THE PROBLEM – Extract each line from the records below that contains the string "Open".

SUPPLIED DATA –
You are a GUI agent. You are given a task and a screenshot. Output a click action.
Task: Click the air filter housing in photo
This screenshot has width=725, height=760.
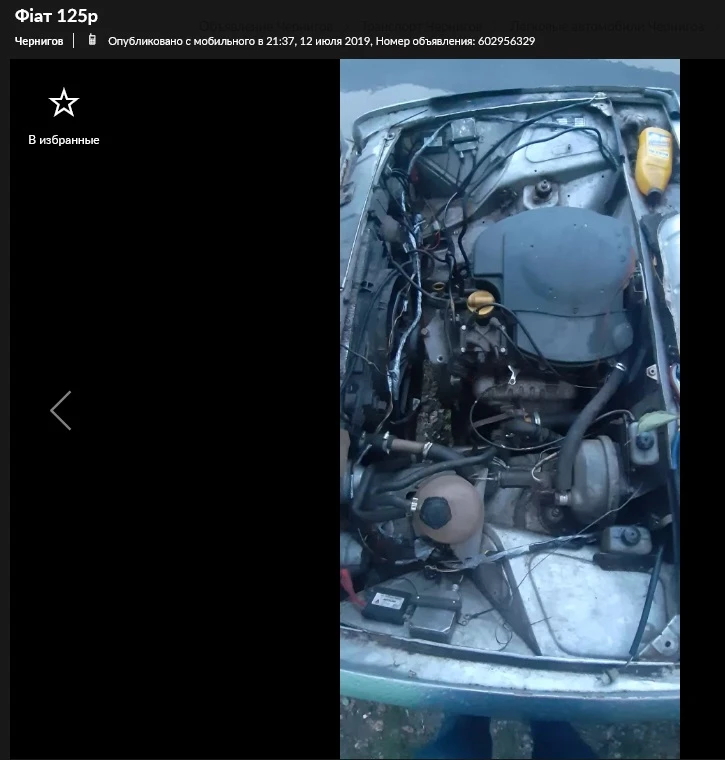click(x=553, y=284)
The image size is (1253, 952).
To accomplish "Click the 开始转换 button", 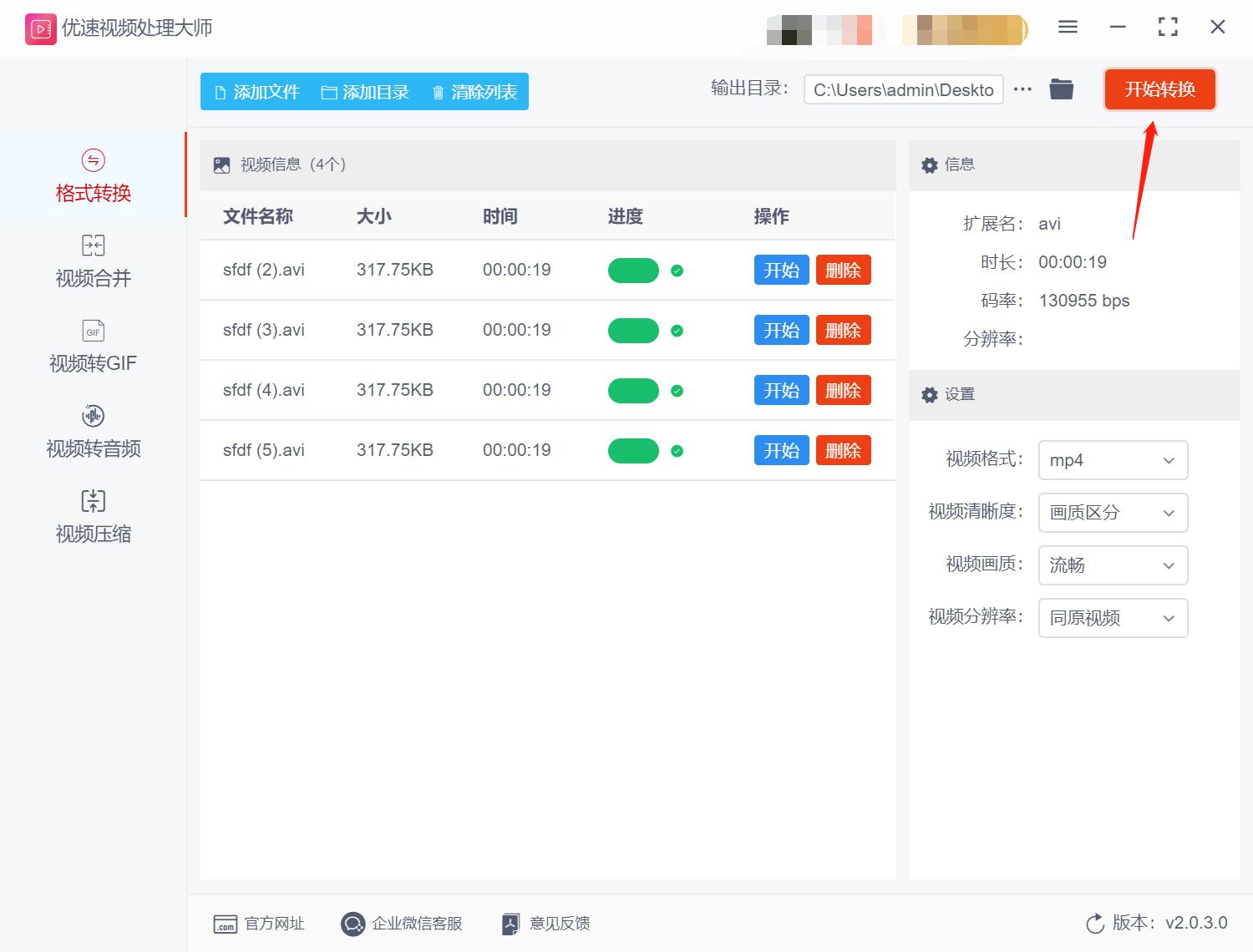I will [1159, 89].
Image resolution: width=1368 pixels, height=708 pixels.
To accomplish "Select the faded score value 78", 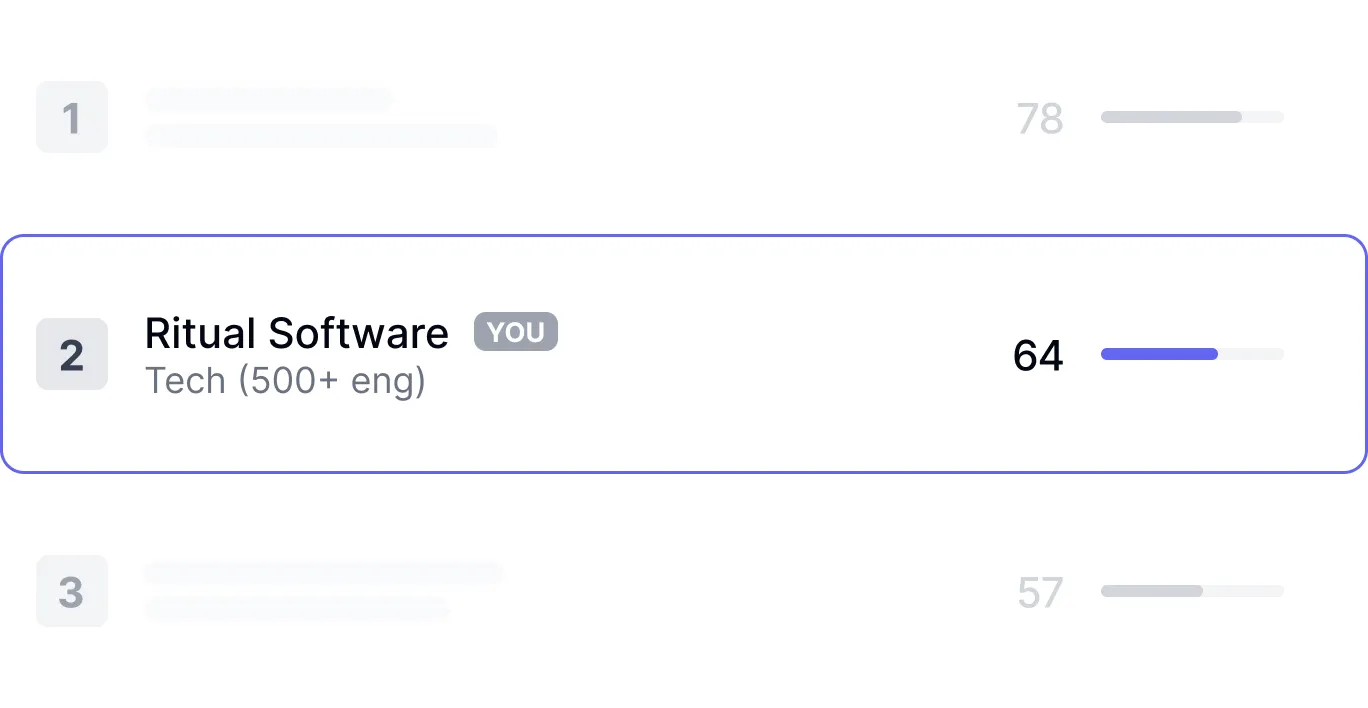I will click(x=1039, y=119).
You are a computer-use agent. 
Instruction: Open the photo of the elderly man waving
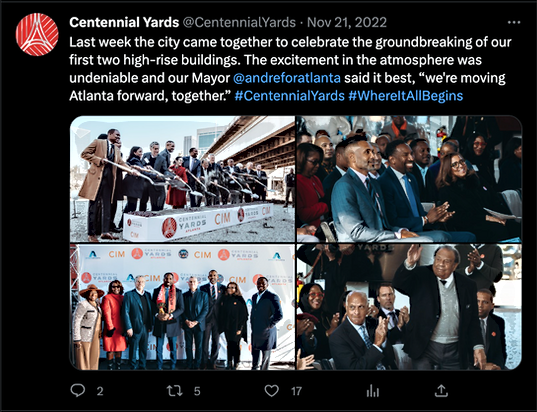click(409, 307)
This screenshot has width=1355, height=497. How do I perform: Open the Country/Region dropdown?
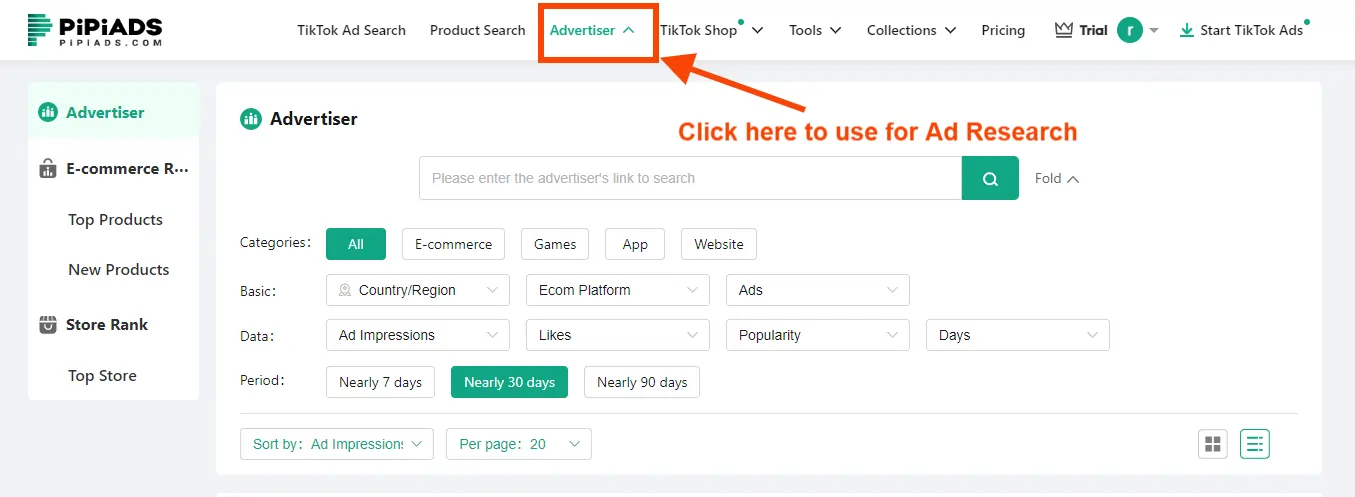click(x=418, y=290)
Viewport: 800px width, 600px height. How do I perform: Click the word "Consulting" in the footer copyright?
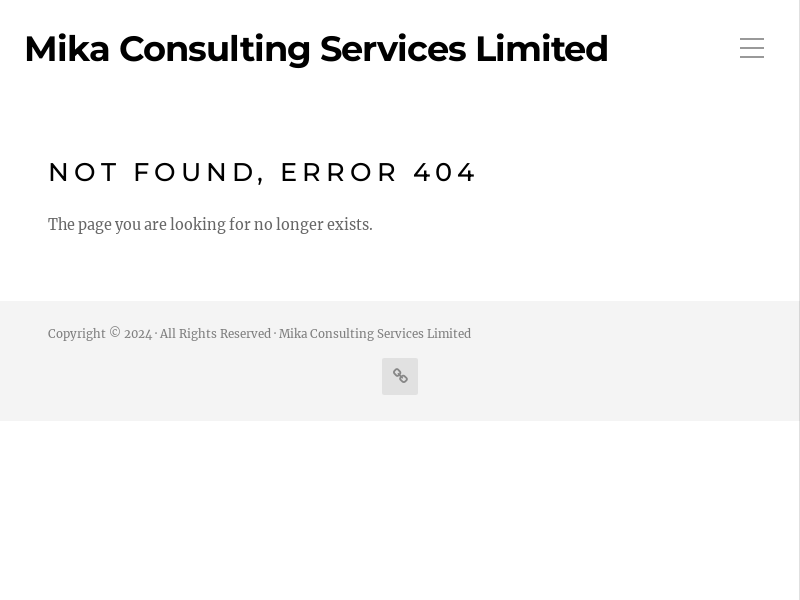coord(342,334)
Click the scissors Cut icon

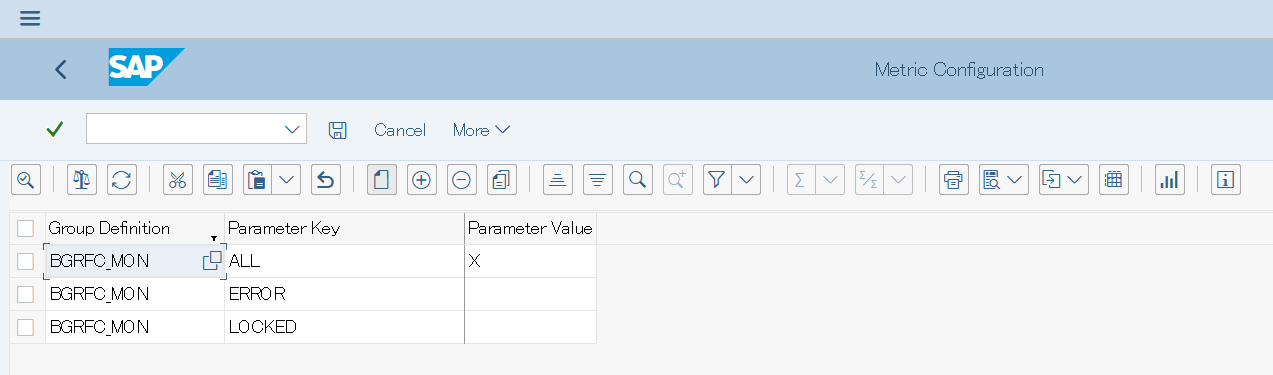[x=177, y=180]
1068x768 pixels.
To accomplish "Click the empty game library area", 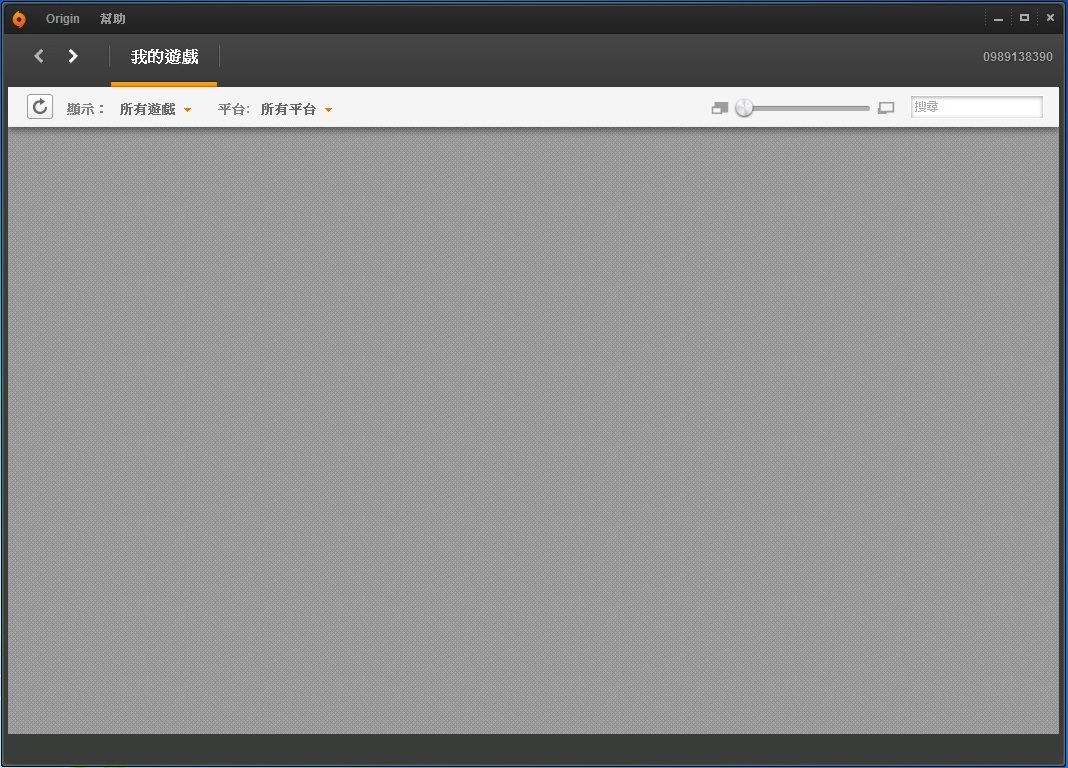I will (x=533, y=430).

SOLUTION FOR THIS TASK –
Instruction: Open the photo of the elderly man waving
This screenshot has width=1355, height=497. How do I perform: Open the Country/Region dropdown?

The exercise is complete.